Испуг давно прошёл. Обида и сердцеколота, оледеневшие судороги мщения, теперь таяли тоже... А ведь с ними отступала в высоту от Ксении прозрачная, безвестная себе самой, не рождённая даже ещё, а Богу душу отдающая любовь.
Почти одновременно въехали в Москву: с юго-запада сам князь Адам, первым из Вишневецких отпавший от царевича на Украине, а с северо-востока уцелевшие в Борисовых изгнаниях, давненько не таскавшие Отрепьева за чуб Романовы — инок поневоле Фёдор-Филарет, с сынишкой, и Иван.
Царь принял Романовых в окружении самых надёжных — Бучинского, Мосальского, Басманова, хоть предвидел, что особой опасности нет.
Но всё же в тощем, жёлтом, с выгоревшей ковровой бородою Филарете что-то дрогнуло и сильно брякнуло, свалившись, хоть извне не было звука. (Фёдор Романов признал на троне служку брата Михаила, умершего с голоду в Ныробе).
При этом Филарет, впрочем, уже раскланивался в честной благодарности.
Отрепьев видел: раз уж Филарет Никитич жив, надо ставить где-нибудь митрополитом. Но не сразу, дабы не насвинничал чего на радостях, а привыкал молиться на царя.
Царь обнялся и расцеловался с Адамом Александровичем — первым рыцарем, поверившим в него и приютившим на украинской земле.
После Адам с Дмитрием долго шушукались «в две пары глаз», гость рассказал: чуть королевства достигла весть о воцарении царевича, дочка львовского старосты Марианна тотчас хотела ринуться в Москву, отец едва сдержал: пан Ежи решил действовать умнее. Бросивший «принца» в разгар драки за Новгород-Северский, воевода сандомирский остерегается являться к нему с прошлогодними кондициями...

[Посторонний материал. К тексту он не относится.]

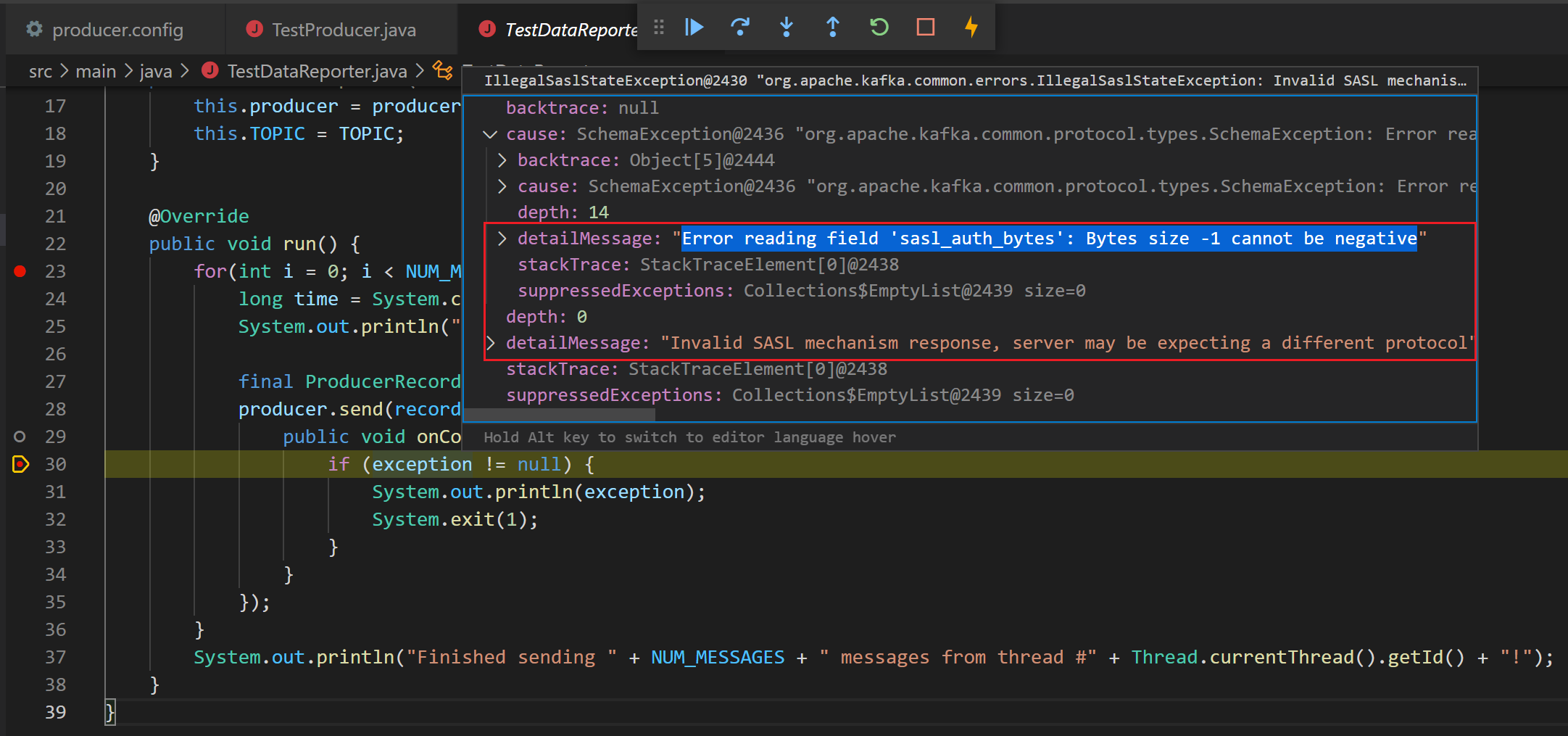Click the Hot Code Replace lightning icon
Viewport: 1568px width, 736px height.
pyautogui.click(x=971, y=28)
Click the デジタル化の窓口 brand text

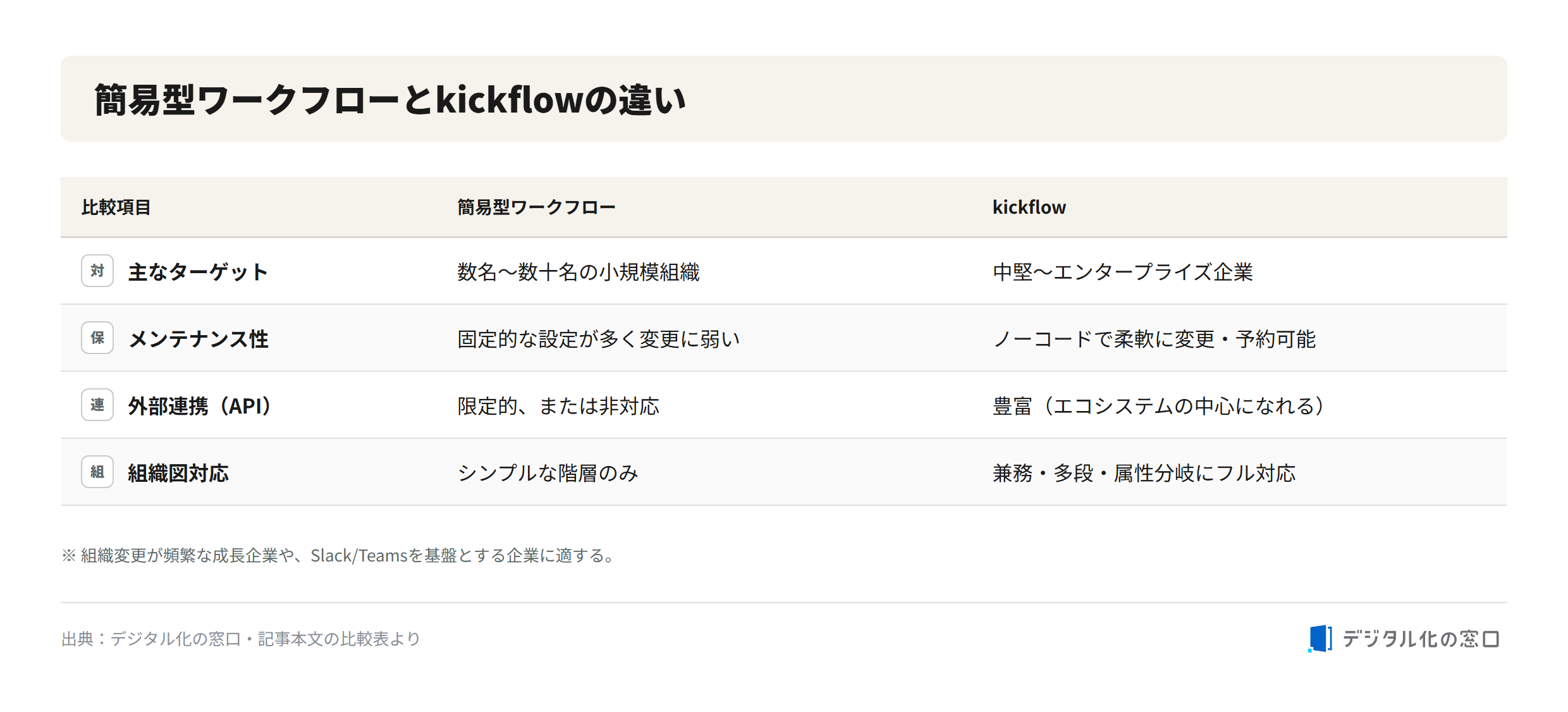[x=1421, y=639]
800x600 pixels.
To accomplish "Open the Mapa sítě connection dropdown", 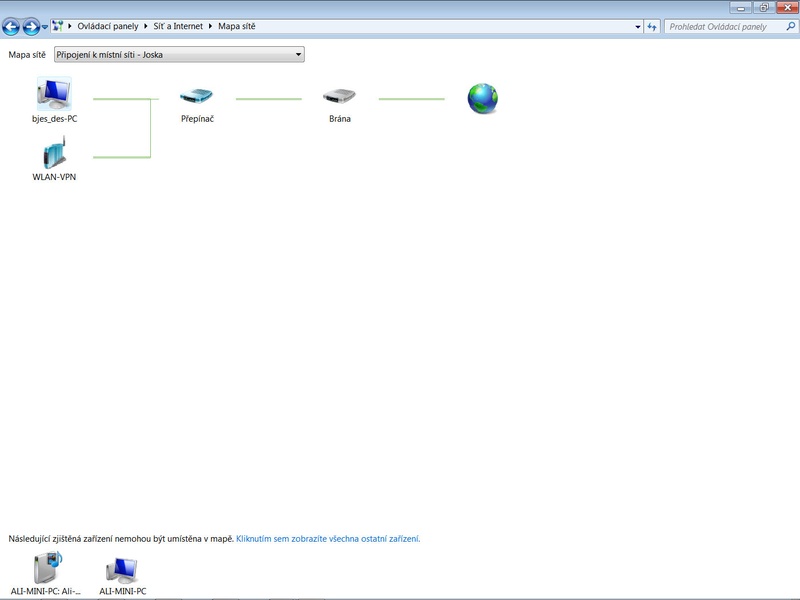I will pyautogui.click(x=179, y=55).
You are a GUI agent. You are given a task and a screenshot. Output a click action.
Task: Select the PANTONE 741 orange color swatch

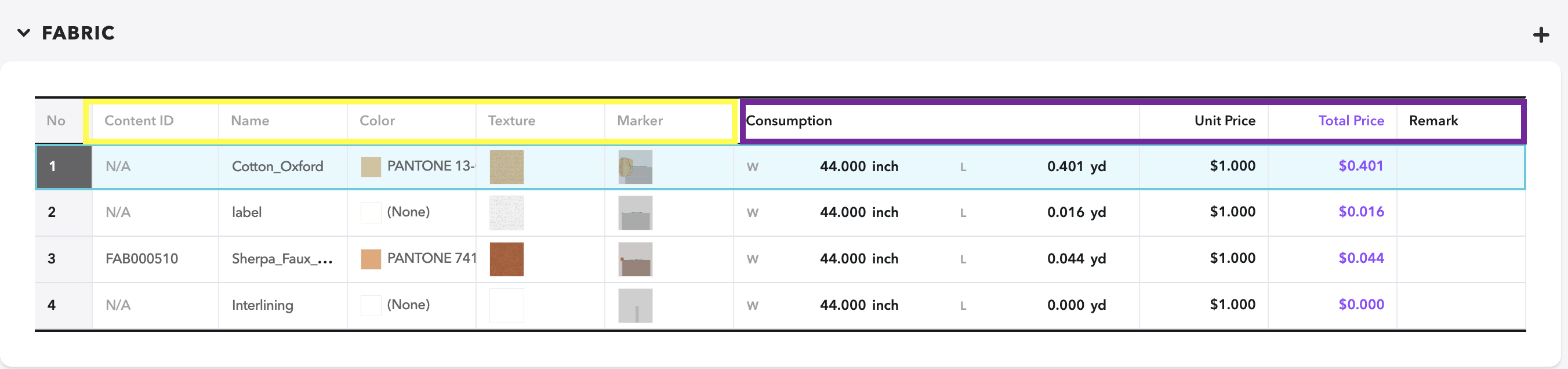pos(371,259)
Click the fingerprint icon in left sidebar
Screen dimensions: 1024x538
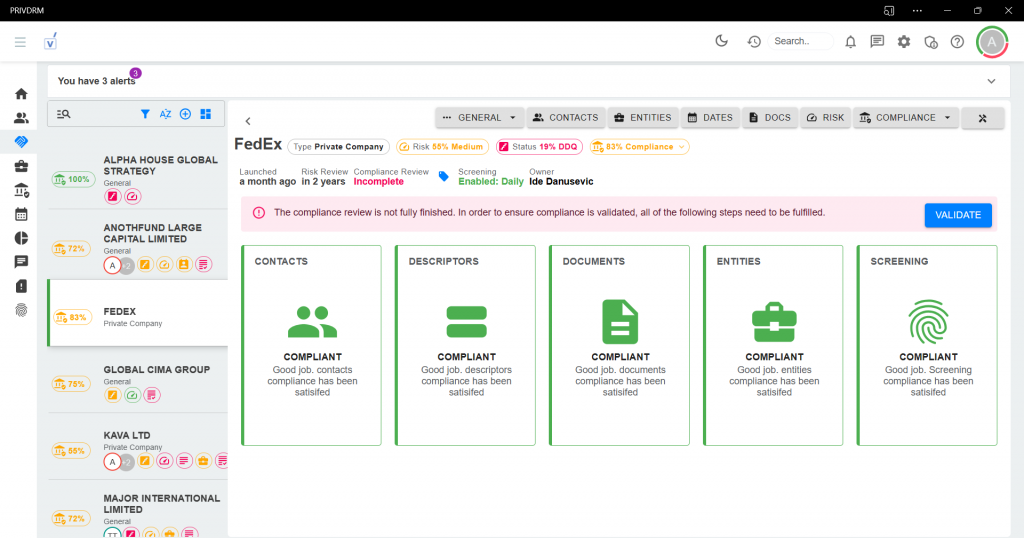(21, 310)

— Правильно остерегается, — кивнул твёрдо Отрепьев.
Мнишек помчался в противоположную сторону, в Краков: будет добиваться выполнения подписанных московским властелином обязательств, действуя купно с королём. Ведь Зигмунду Дмитрий успел пообещать тоже немало, и Зигмунд имеет куда больше возможностей, нежели Мнишек, заставить венценосного собрата аккуратно следовать договору.
Вишневецкий умно улыбался. Сам он признавал один закон природы — закон лихого человека, с правом на естественный грабёж. Всё равно одна, будь тисканная-перетисканная всякими гербами и шнурочками, бумага без вмешательства меча никак не действует, так зачем подклеивать к мечу чудаковатые листки? Только оружие похабить. И зачем оставлять после себя раздетому соседу-супостату лишние расписки-справки? В иные, лучшие для супостата времена не засвербит ли у него по описи всё в точности вернуть?
Но только улыбка князя Адама была умна. Глазами Вишневецкий норой воззрялся тупо на великого расстригу: князь не знал, так же ли тот лицедейски прост и ясен, как за чумом пива в Вишневце и Бражне, так же ли единодушен с Адамом в междудержавных разбойных делах? Или триумфатор уже бронзово отвёрд умом?
Отрепьев быстро вывел князя из недоумения. «Что значит — вынудить, заставить? Каким это макаром-фертом?» — так же по-дурацки спрашивал сильнейшем удивлении от возвращения когда-то необдуманных и разрешённых забвением скучных задач.
Тогда пожилой рыцарь обмяк лицом вокруг усов дружески и прояснил: до прямой войны, пожалуй, сразу дело не дойдёт (это Адам предрёк с невольным сожалением — простить себе не мог, что поскользнулся о женины нюни, ревновал и гайдуков, без себя посланных в дело, и братьев, и мальчишку на великорусском столе, ко всем их гулким поражениям, приведшим к окончательной победе. И Адам теперь чутко прислушивался, как юноша к шагам возлюбленной, ко всем сладким звякам оружия вдалеке…) Но нет, лежебок Зигмунд быстро не начнёт кампании, а вот мелких, косвенных каверз от него не надо долго ждать. Растреплет, во-первых, по всему Старому Свету, что новый царь Русии дик, не понимает он ни устного, ни писаного слова... Остережёт, чтобы никто из великих европских домов с мошенницей-Москвой делов дальнейших не водил, а прежние расторг, успев подкузьмить как-нибудь лжеца-царя сам. Если же Зигмунд решится выйти из себя, то, во-вторых, остановит движение русских гостей и послов на просторы Запада по полосе своей державы...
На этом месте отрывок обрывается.